Planners also are looking into patio homes — attached units with maintenance handled by a homeowners association — and are expanding sewer lines along routes 30 and 66 in an effort to attract residential development.
Four projects along Route 30 will bring about 130 new customers to the Municipal Authority of Westmoreland County for just over $6.1 million. The Route 66 sewer project will cost about $4 million and will add 48,700 feet of pipe to the township, allowing service to about 225 homes and businesses.
Westmoreland County’s new comprehensive plan, adopted in January, in part calls for reversing its ever-shrinking population by improving downtown areas and creating more recreational activities. Hempfield has no downtown. That’s another reason township officials, instead, are putting their focus on housing.
“We’re still a rural residential community,” Weimer said. “We’re surrounded by urban areas like Jeannette, Greensburg.”
Major housing developments are difficult to pinpoint over the township’s history, said planning coordinator Patrick Karnash. While large housing plans such as West Point and Fort Allen exist, they were likely smaller plans that abutted each other, eventually forming large neighborhoods.
Hempfield officials have no plans to expand commercially, at least not in the near future, Weimer said.
While several empty parcels remain scattered throughout the township’s roughly 77 square miles, Weimer said he doesn’t see commercial development moving past the areas around Westmoreland Mall or Greengate Center.
“I’ve continued to see the repurposing of commercial property, which I expect we’ll see in the future,” Weimer said. “I think the mall’s going to continue to evolve, the area around it’s going to continue to evolve. I don’t think you’re going to see them building another tier beyond that.”

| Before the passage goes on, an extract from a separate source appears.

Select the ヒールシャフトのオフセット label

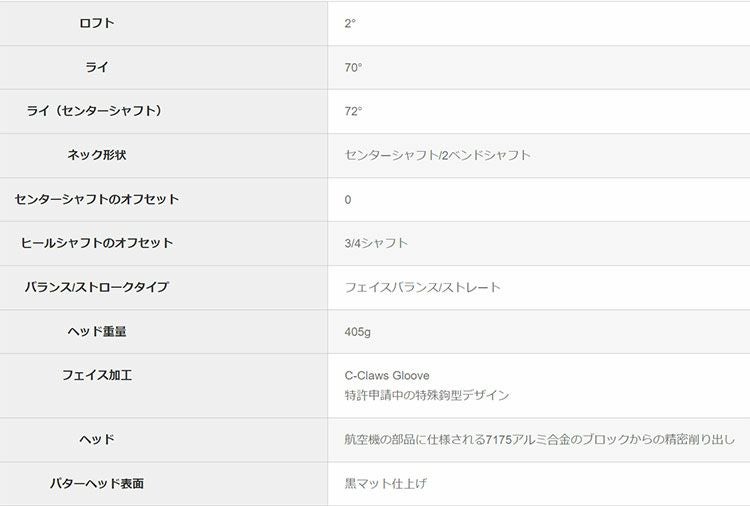coord(97,243)
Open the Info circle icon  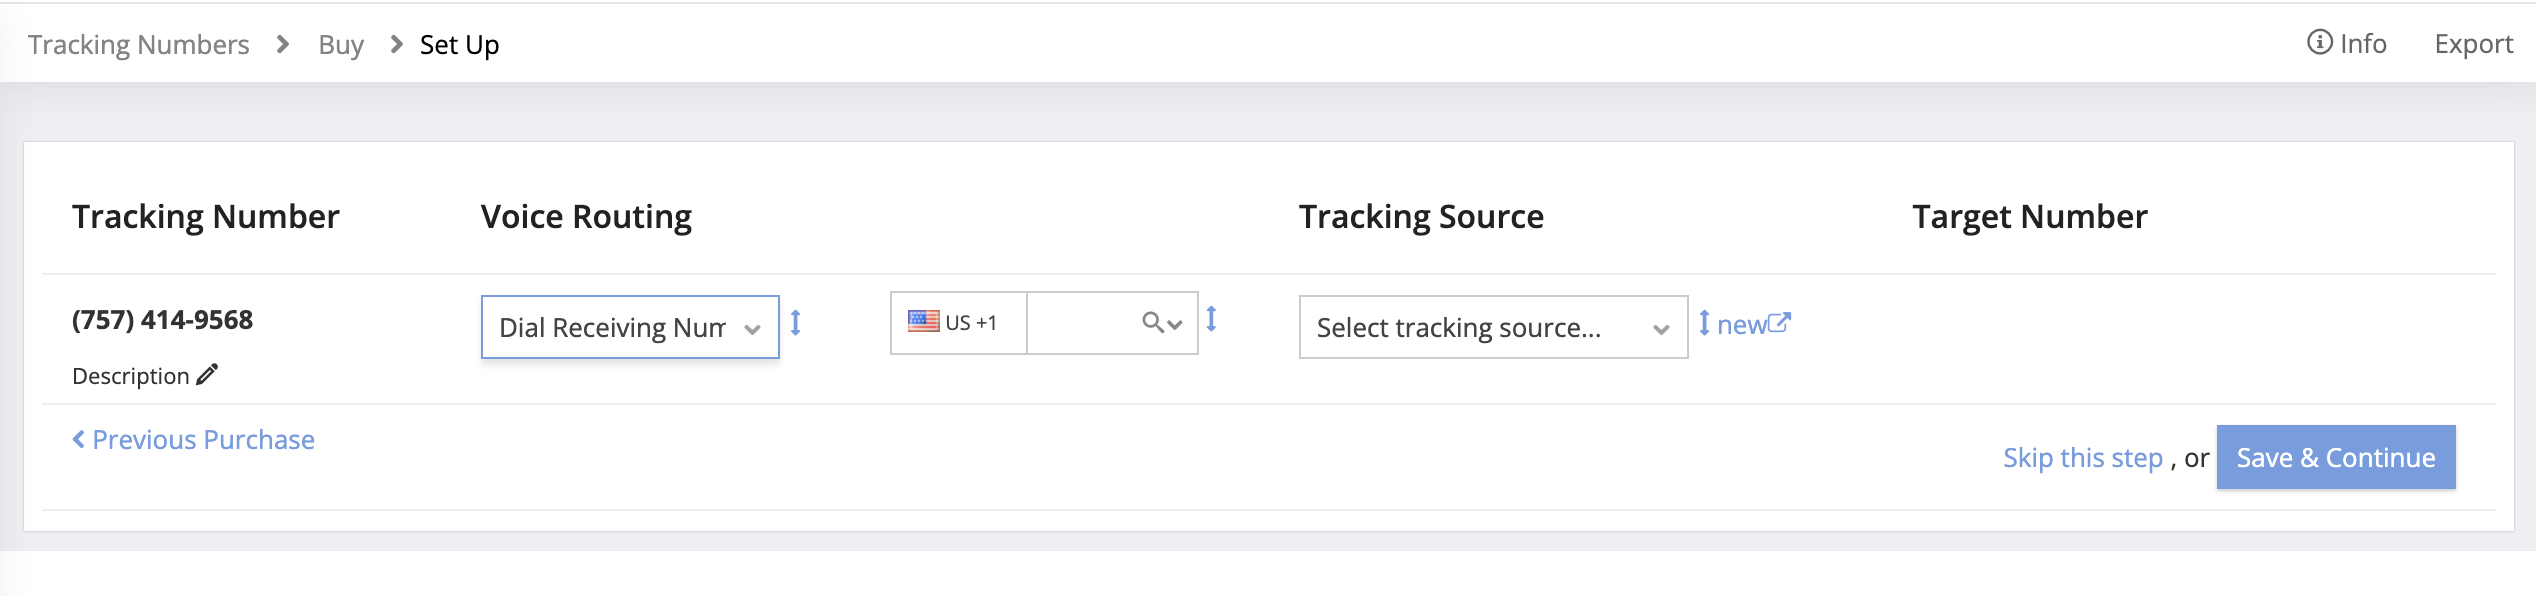[x=2319, y=43]
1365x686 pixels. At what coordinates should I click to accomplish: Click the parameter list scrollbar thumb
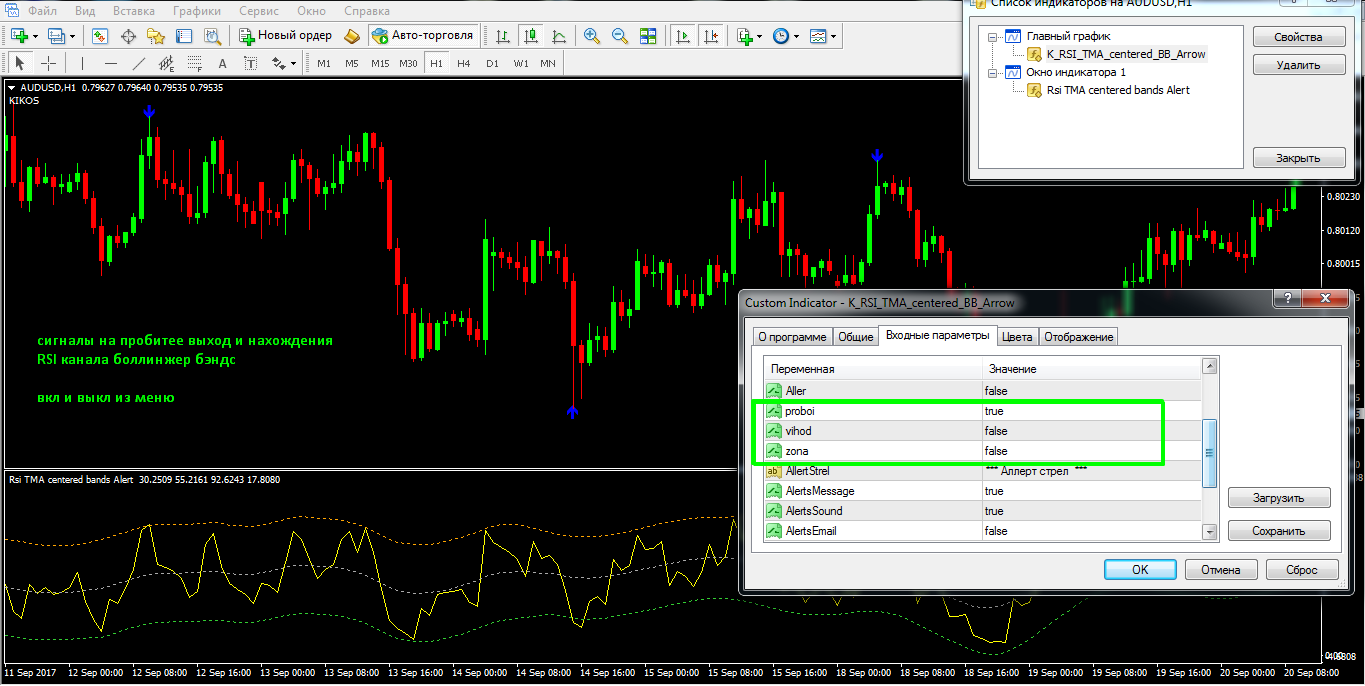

Limited commercial growth isn’t new for Hempfield. Living in a farm town, residents often thought of Greensburg when it came to shopping or activities, said Thomas Harrold, president of the Baltzer Meyer Historical Society.
By the 1960s, the township saw a shift from farming with the development of Greengate Mall, a 650,000-square-foot shopping complex built on former farmland.
Development of a movie theater followed in 1974, located at what is now Eastgate Shopping Center.
Three years later, Westmoreland Mall opened five miles away, and underwent a $33 million renovation in 1994 — a renovation that led to the eventual closing of Greengate in 2001 and its demolition in 2003.
Greengate Center rose in its place, anchored by a Walmart Supercenter and attracting other businesses, such as Red Robin, PNC Bank, Starbucks and Panera Bread. The last parcel across the street from Greengate Center is set to be developed with three retail spaces and a restaurant.
But additions are in the works.
Work has begun to transform the former Bon-Ton department store space into a mini-casino. The $131 million project is expected to bring 500 full-time jobs to the area on top of 700 construction jobs expected to be needed to get it open.
The casino could attract restaurants like Guy Fieri’s Dive & Taco Joint, a nightlife area and a gaming and bar spot.
“The casino that’s coming, I’m a big believer,” Supervisor George Reese said. “That casino’s going to save that mall.”
A new restaurant and bar, IronRock Tap House, is set to open this summer on the mall’s outskirts along Route 30.
“We’re a gateway into the center of Westmoreland County,” Ritson said. “We want to be a destination community.”